Vital debate always needs sustenance. Some conservative students sincerely fear retribution. But there’s something deeper at work when the selfsame agitators who, a decade ago, were irate at calls for “hate speech” bans and sexual-conduct rules now portray student victims of Big Leftie Brother as needing special protections. That this turnabout is hypocritical goes without saying. But it also requires an explanation.

Beneath the conservative outrage and bravado I detect a whiff of fear—and the thrill of it. For the cultural right’s moment of political triumph in Washington is tinged by its relish for persecution. Martyrdom stirs them, as in the gospel according to Mel Gibson. Fear is their catnip. To stay energized, they lash themselves into insurgency. Like the Trotskyists who welcomed the Permanent Revolution, they can’t win for losing (and some of them are not like Trotskyists, they are the Trotskyists of the ’60s, a few decades later). Their strategic hope is to convert fear into bravado, just as George W. Bush parlayed fear of militant Islamists into a justification for the war in Iraq. This is the psychological maneuver that Bush pursued in converting a sub-mediocre presidency into a reason for reelection: First, be afraid; second, trust me.

But why should right-wingers tremble in the age of Rush Limbaugh, Ann Coulter, and Tom DeLay? The crusade against campus ideologues harnesses an overblown political fear to a more sweeping American fear of controversy itself. For all that the media cultivate a bullying nastiness that passes for debate, we are still awfully muffled in our everyday talk. Division is, well, divisive, a breach of etiquette. Let sleeping contentions lie. In the unofficial civility that prevails where most Americans live, niceness trumps freedom of thought. Friction causes pain, and pain is taboo. To be isolated in opinion invites banishment—or so the minority fear, which induces their silence. To argue politics or religion, in many parts of the country, suggests bad manners. At a time when shouting passes for debate, many people prefer to clam up entirely. Thus does the retreat from politics—and from vigorous conversation altogether—coexist with the polarization of politics.

Timidity about political expression betrays a collective infantilization unworthy of Enlightenment principle. In a mature society, people know not only their minds but each other’s—surely a prerequisite for democracy. That’s why it is especially worrisome that the fear of open debate has gripped even the campuses, where it ought to be scarcest. To school younger generations in the necessary work of deliberation, not to mention self-government, we can’t afford to water down the standards for full-bodied speech. While it may not follow that revitalization on campus will automatically animate the rest of society, it is surely true that a withered life of the mind on campus deprives the world of intellectual energies it sorely needs.

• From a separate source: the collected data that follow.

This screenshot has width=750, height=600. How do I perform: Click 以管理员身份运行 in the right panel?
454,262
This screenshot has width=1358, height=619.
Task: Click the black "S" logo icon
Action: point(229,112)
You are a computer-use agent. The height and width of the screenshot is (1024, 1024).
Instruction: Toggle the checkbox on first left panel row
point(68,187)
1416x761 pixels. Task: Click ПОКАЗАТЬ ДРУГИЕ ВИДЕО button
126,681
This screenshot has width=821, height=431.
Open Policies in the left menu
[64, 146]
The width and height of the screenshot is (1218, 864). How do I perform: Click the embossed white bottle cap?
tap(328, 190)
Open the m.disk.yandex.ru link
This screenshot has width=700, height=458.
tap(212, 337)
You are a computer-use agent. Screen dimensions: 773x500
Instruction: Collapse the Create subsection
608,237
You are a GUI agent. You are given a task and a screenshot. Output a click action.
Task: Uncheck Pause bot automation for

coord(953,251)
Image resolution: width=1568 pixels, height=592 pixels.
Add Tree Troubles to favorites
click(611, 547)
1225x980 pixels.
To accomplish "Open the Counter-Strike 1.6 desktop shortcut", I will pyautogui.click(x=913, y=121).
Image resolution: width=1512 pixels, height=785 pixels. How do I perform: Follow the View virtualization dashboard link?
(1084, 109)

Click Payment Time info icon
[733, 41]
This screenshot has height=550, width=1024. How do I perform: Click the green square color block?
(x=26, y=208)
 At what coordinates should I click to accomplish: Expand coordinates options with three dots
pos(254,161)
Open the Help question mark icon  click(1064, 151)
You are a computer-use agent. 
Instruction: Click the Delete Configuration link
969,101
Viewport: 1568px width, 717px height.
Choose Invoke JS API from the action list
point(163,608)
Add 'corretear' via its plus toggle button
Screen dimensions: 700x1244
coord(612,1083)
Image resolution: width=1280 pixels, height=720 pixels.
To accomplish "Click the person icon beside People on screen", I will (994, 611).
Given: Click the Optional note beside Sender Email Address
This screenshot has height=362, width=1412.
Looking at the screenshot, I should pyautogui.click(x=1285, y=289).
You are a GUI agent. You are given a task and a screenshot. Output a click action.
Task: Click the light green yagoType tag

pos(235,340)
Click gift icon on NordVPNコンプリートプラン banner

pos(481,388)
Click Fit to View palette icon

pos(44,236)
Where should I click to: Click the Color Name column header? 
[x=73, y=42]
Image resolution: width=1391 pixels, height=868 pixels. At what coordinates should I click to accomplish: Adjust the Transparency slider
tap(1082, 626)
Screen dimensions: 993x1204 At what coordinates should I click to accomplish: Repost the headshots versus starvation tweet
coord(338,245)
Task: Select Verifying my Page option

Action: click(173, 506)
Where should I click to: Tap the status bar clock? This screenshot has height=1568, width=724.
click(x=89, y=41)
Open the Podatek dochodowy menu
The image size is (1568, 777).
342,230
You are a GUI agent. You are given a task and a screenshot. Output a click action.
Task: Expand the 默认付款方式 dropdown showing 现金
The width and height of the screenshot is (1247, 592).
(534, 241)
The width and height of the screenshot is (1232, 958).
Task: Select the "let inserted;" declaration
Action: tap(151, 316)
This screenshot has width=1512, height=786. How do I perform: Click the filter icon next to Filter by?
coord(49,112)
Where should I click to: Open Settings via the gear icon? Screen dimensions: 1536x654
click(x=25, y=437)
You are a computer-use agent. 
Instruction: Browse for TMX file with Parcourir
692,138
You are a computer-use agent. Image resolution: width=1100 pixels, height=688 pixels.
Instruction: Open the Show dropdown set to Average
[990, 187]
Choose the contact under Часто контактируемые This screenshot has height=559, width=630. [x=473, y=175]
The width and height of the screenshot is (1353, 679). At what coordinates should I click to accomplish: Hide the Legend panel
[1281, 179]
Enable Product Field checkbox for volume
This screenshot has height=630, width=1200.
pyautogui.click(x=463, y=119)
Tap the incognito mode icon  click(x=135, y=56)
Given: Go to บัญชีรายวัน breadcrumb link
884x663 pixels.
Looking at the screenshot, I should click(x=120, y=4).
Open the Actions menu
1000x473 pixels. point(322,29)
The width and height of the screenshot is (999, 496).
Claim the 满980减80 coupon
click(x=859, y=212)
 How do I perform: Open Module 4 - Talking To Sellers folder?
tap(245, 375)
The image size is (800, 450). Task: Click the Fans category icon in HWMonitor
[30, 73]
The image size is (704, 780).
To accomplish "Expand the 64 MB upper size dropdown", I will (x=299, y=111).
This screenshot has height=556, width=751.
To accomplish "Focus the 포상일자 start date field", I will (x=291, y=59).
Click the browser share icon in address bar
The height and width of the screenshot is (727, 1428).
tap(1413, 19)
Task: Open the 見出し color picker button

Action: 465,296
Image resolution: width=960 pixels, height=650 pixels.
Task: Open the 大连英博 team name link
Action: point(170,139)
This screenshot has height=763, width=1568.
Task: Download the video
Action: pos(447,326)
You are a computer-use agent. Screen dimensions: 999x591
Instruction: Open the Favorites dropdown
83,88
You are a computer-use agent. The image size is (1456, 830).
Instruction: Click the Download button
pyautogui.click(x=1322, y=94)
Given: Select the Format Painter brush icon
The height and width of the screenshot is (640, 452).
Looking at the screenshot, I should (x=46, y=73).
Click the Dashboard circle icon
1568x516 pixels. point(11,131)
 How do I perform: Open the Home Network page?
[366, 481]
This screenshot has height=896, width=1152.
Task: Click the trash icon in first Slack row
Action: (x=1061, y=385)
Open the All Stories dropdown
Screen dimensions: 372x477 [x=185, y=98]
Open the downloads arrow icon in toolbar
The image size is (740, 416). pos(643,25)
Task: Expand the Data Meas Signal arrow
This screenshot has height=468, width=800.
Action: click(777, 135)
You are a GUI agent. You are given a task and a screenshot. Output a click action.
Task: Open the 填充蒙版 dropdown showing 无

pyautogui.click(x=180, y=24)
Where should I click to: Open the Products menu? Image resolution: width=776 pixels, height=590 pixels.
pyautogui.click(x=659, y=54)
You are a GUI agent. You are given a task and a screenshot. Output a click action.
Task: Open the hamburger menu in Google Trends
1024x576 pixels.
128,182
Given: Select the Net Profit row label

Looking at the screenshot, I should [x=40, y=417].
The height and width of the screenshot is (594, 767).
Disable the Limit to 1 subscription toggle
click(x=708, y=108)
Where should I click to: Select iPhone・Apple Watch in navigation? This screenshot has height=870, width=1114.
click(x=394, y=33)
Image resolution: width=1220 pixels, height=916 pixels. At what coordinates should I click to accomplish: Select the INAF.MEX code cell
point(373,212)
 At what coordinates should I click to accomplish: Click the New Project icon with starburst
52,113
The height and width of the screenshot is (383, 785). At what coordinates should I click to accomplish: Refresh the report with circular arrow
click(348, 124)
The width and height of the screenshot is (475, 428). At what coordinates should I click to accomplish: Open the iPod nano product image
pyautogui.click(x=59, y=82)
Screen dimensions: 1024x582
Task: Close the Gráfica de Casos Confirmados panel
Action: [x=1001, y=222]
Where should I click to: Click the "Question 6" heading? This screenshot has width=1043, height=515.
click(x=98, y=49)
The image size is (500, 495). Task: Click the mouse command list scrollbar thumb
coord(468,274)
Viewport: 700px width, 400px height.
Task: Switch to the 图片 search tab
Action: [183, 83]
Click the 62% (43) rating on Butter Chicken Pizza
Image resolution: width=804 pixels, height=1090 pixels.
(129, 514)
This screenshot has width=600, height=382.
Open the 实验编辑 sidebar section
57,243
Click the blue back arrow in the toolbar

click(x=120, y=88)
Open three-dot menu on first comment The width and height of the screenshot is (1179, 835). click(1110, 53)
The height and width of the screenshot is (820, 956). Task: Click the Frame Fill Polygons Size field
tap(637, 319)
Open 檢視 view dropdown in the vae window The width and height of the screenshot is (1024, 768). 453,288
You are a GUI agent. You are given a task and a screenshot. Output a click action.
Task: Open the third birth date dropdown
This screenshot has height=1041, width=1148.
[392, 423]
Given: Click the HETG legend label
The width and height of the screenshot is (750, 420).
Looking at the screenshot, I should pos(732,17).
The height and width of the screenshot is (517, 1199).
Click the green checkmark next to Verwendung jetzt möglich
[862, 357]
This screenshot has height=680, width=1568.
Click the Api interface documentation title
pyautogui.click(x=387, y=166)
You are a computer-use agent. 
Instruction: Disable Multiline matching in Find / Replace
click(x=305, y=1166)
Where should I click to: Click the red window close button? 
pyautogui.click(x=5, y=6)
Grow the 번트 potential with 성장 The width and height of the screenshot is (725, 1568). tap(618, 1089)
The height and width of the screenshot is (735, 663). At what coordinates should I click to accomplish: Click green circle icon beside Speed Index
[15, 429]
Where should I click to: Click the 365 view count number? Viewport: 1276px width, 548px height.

As conservatives say, it is indeed the instructor’s obligation to see that unpopular views can be expressed—not simply prated, but sharpened and defended. It is out-of- bounds to ram home one’s conclusions and grade them accordingly. A teacher must establish an atmosphere in which students try out unpopular views. But it’s still the students’—and the citizens’—obligation to try them out. That’s where character comes in. You’ve got to walk that lonesome valley by yourself.